Je pense que c’est exactement ce qui se passe. Je sais bien que ça peut paraître cynique de présenter les choses ainsi, mais si vous raisonnez en termes historiques cela devient très évident. Evidemment, ça ne veut pas dire que M. Dupont va décider un beau jour, au petit-déjeuner, de devenir déprimé. Mais il sera dans un environnement culturel et social tel que lorsqu’il aura besoin d’exprimer son mal-être, il se laissera aller à la dépression plutôt qu’à la « crise de nerfs » ou à l’hystérie. Au XIXe siècle, la même personne aurait développé des paralysies ou des contractures hystériques, parce que c’était le langage idoine à l’époque. De nos jours, par contre, plus personne ne croit à l’hystérie, donc vous n’allez pas développer ces symptômes - on vous rirait au nez ! En revanche, si vous manifestez un comportement de dépressif, vous serez pris au sérieux, et ce d’autant plus que toutes sortes de forces vont converger pour vous pousser vers cette maladie : l’industrie aura un médicament pour votre problème, votre généraliste sera tout prêt à vous le prescrire, il sera remboursé par la Sécurité Sociale, et ainsi de suite.

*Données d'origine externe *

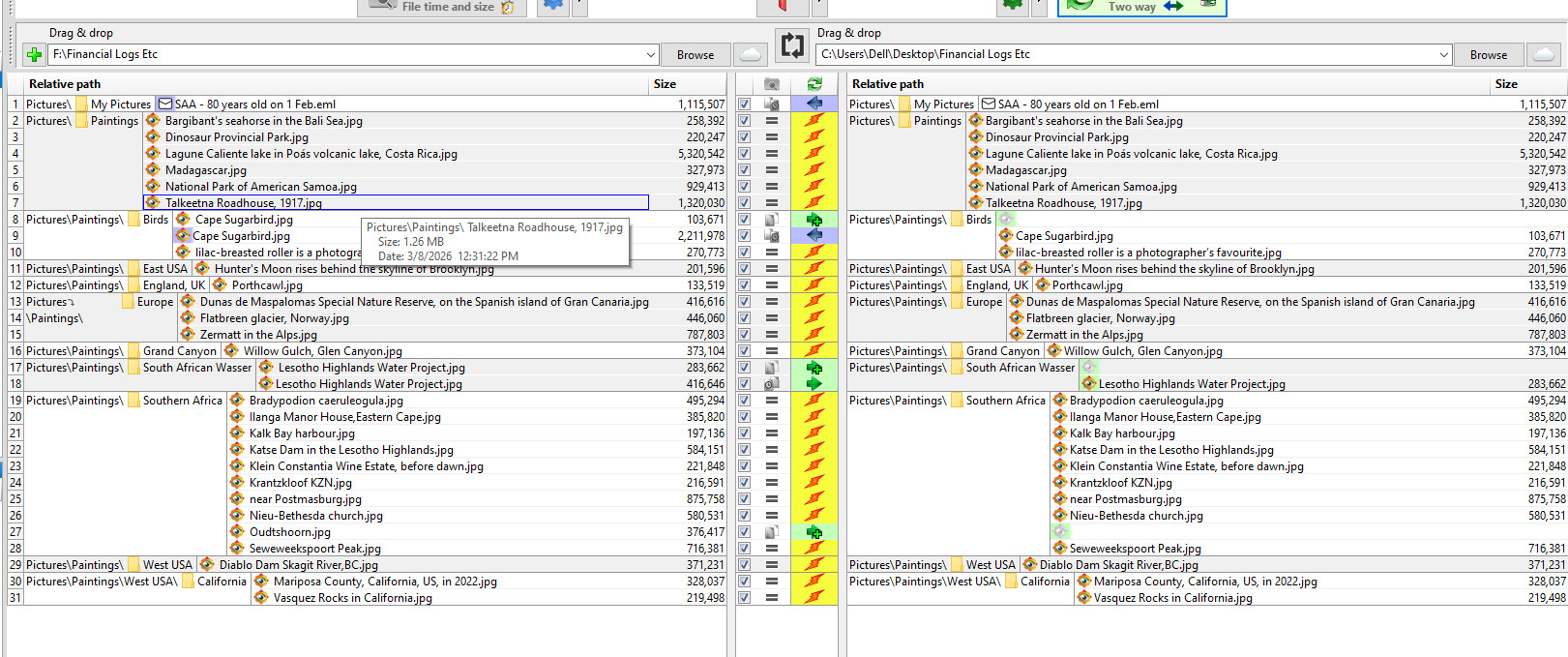Viewport: 1568px width, 657px height.
Task: Uncheck the checkbox for Talkeetna Roadhouse row
Action: 744,202
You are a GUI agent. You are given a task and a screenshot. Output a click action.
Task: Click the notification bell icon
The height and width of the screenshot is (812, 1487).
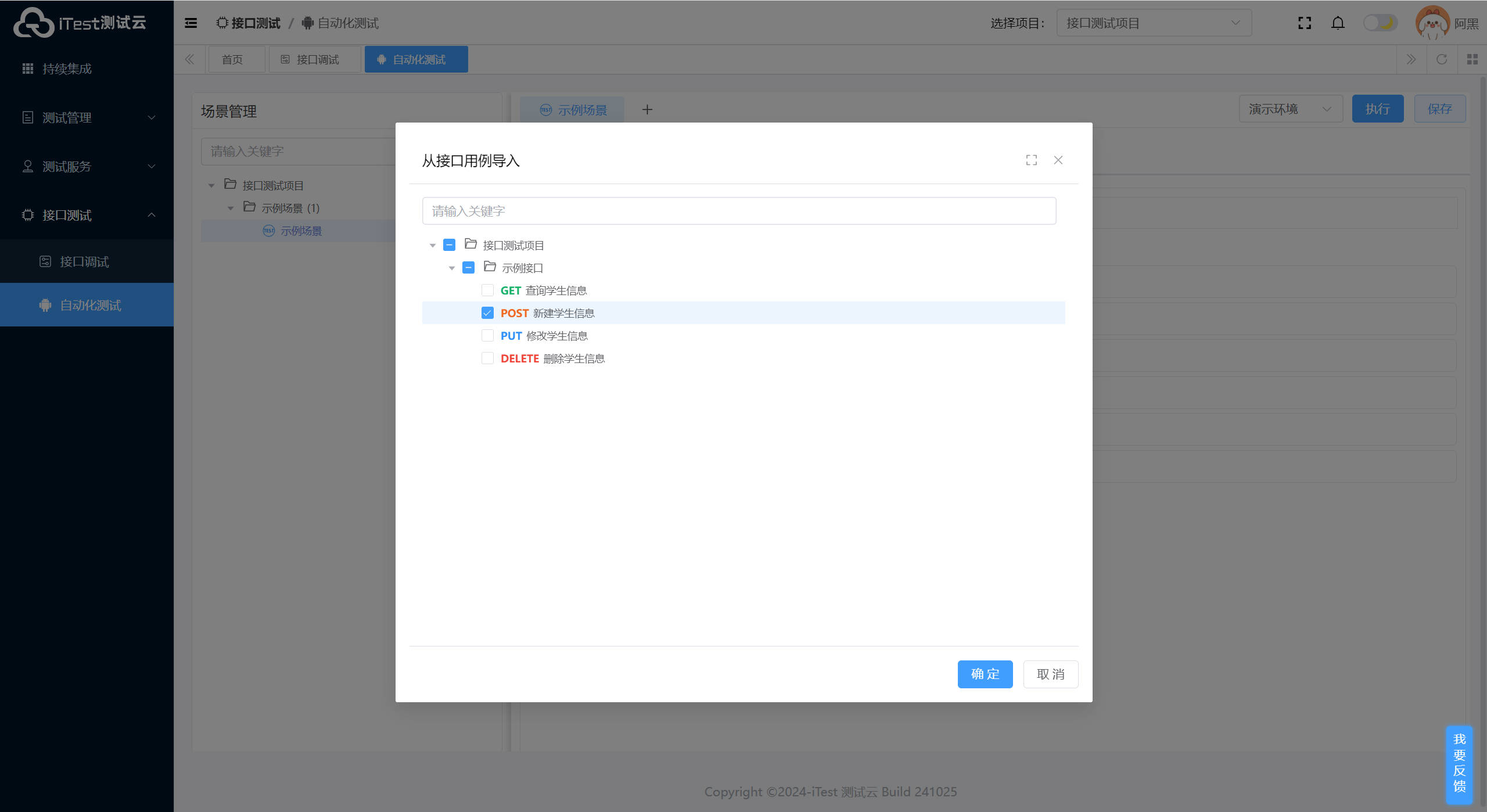point(1338,23)
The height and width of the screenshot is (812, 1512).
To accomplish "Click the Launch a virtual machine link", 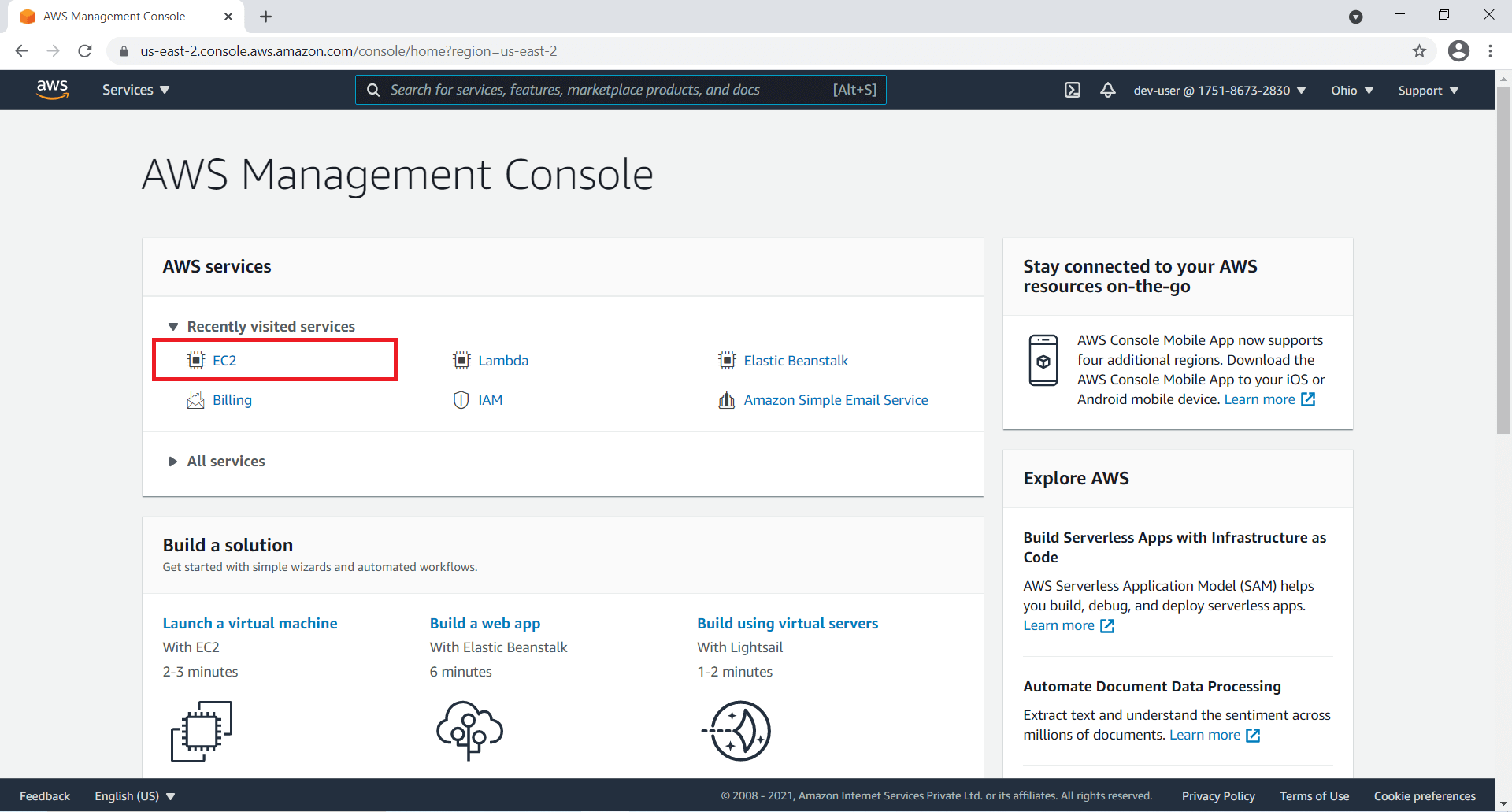I will (x=250, y=622).
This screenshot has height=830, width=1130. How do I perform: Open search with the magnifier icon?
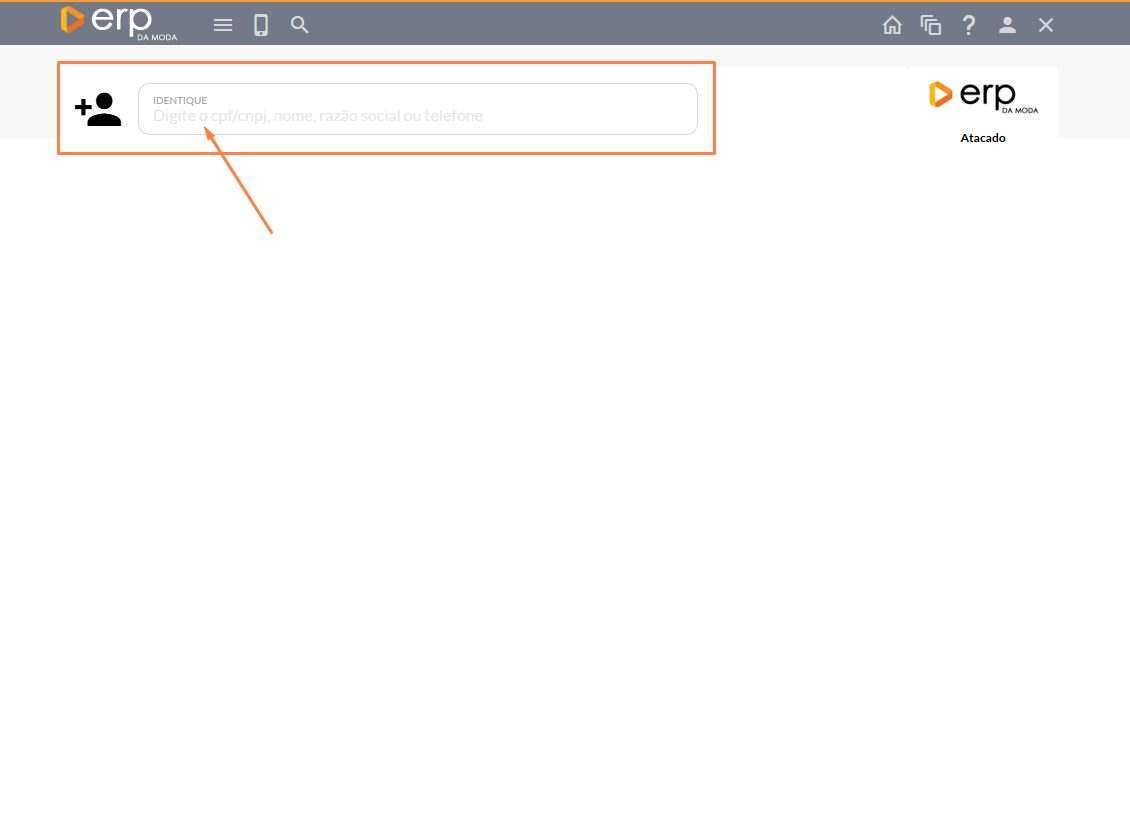[x=299, y=25]
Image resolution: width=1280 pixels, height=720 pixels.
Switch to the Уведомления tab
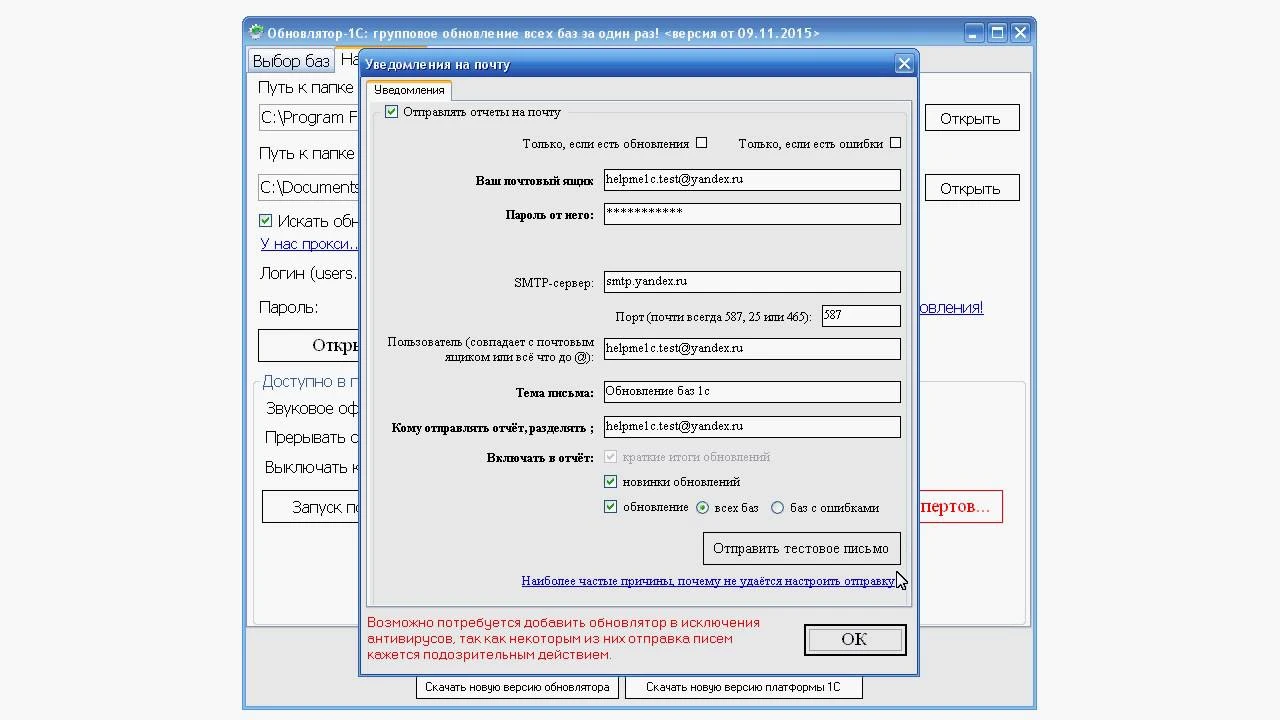[409, 90]
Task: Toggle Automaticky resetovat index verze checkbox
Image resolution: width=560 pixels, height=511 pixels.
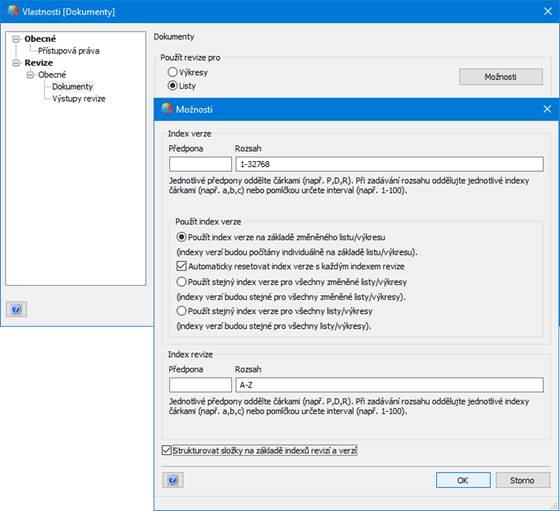Action: 181,266
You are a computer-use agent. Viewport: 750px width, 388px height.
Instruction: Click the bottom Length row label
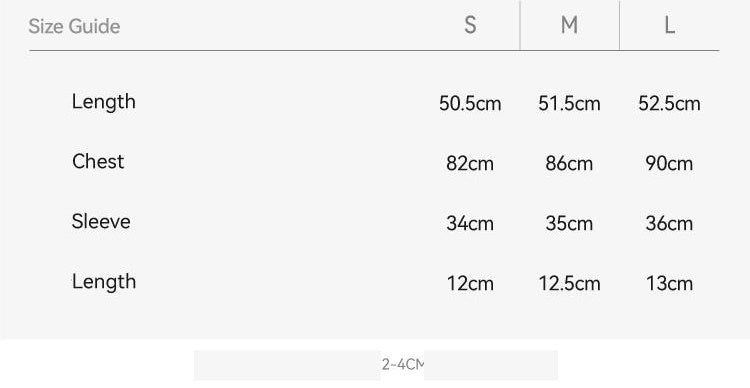point(104,282)
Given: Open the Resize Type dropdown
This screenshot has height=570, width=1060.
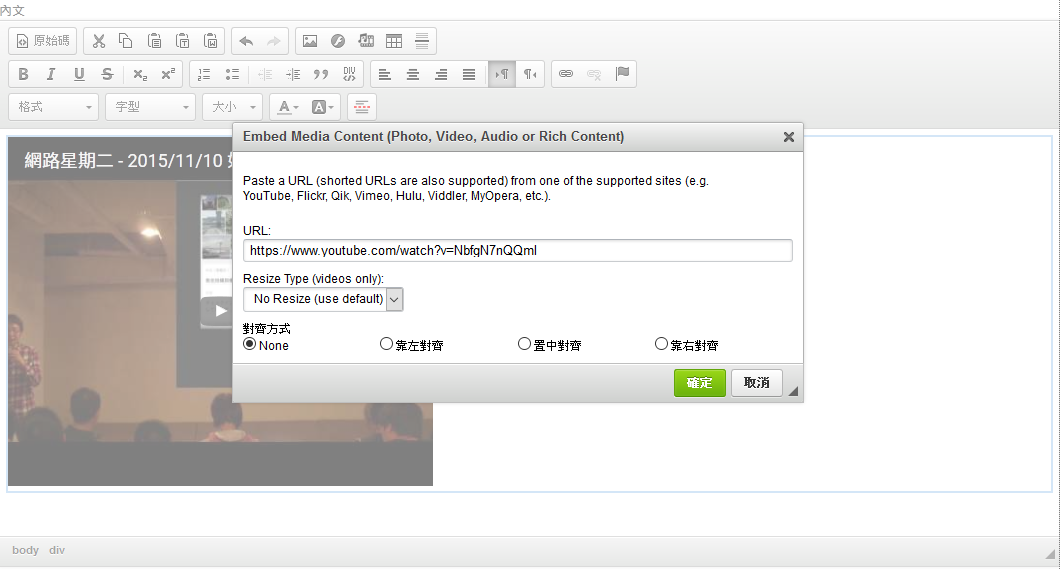Looking at the screenshot, I should [x=323, y=299].
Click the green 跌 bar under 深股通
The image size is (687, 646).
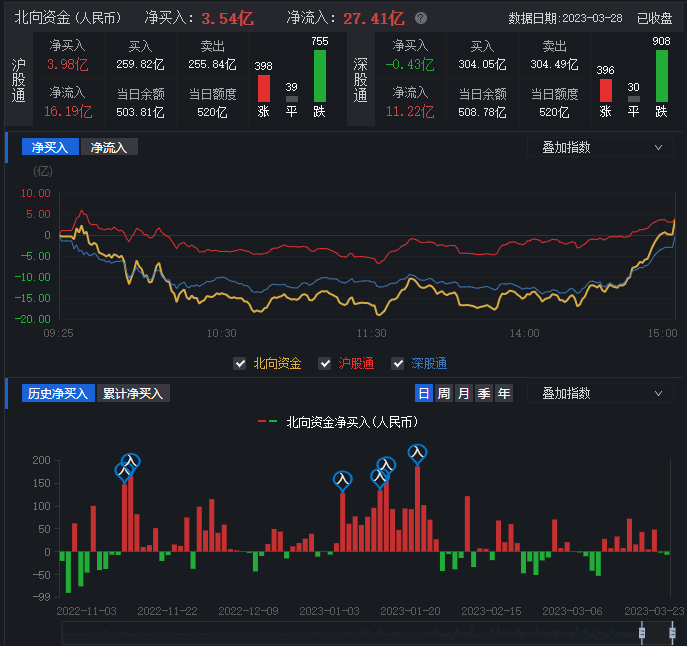click(x=662, y=75)
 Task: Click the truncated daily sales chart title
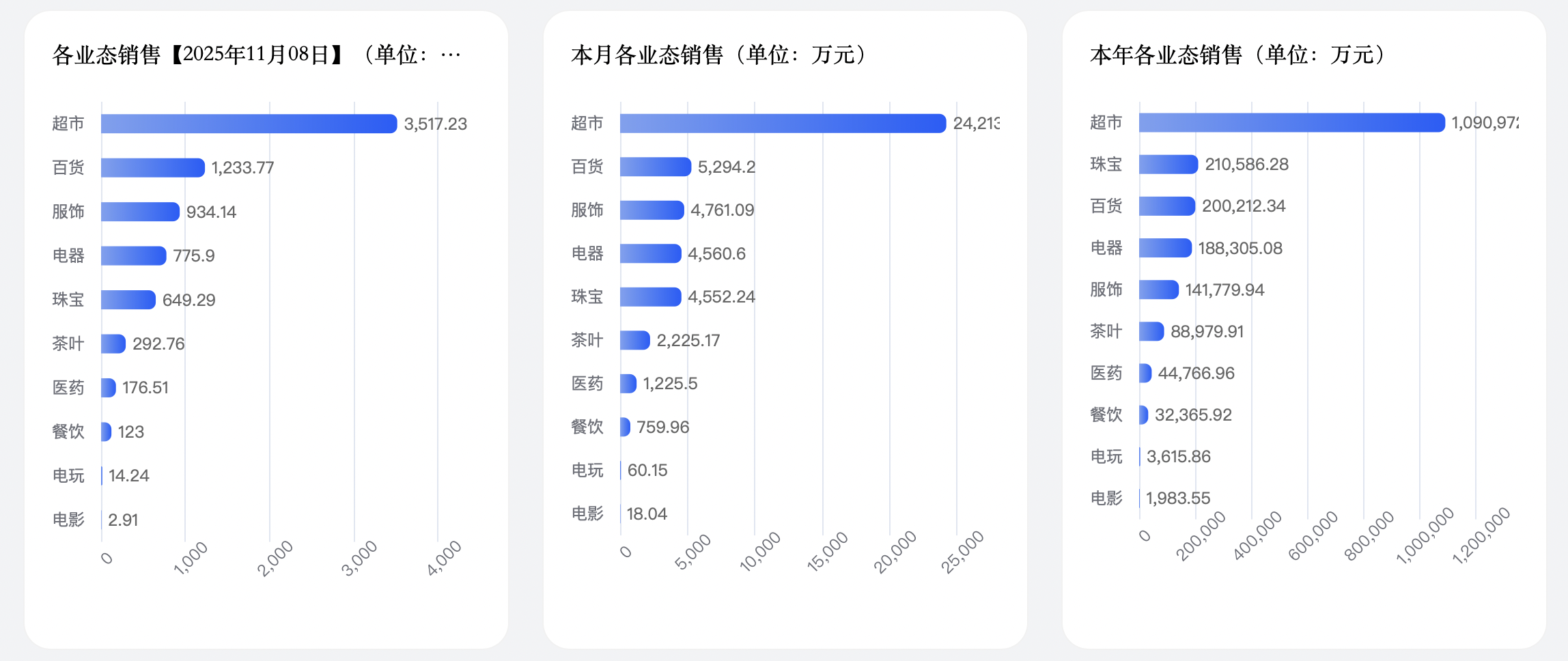tap(256, 55)
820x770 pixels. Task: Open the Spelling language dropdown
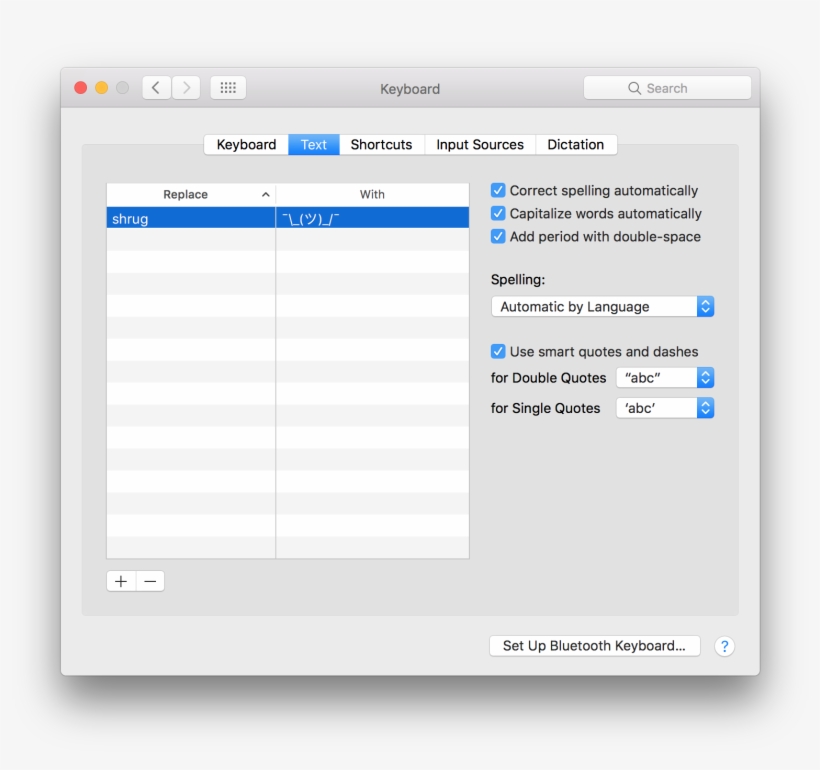[602, 306]
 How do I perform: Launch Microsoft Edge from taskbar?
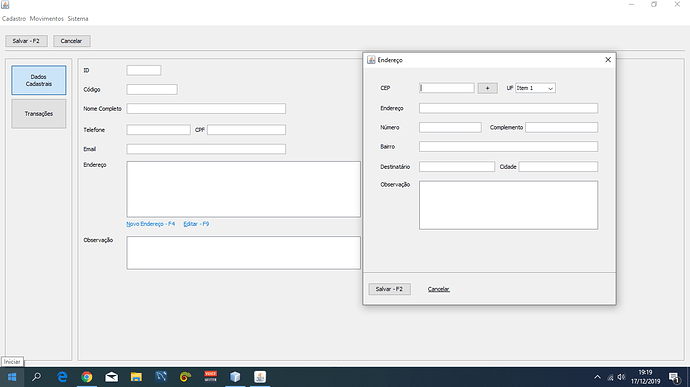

La psychiatrie a-t-elle connu un âge d’or où on savait mieux comprendre les maladies et mieux s’y prendre avec les patients, ou a-t-elle toujours été, à vous en croire, un rideau de fumée ?
Ce n’est pas un rideau de fumée, puisqu’il y a effectivement des gens qui souffrent et des professions qui en vivent. C’est une construction. Or une construction, si on veut bien y penser, c’est solide. Ça tient debout. Ce n’est pas parce que c’est construit que c’est faux, irréel. Ce n’est pas un rideau de fumée, on se cogne contre ce mur-là ! Simplement, après un certain temps, les constructions se dégradent et sont remplacées par d’autres. C’est ça, l’histoire de la psychiatrie.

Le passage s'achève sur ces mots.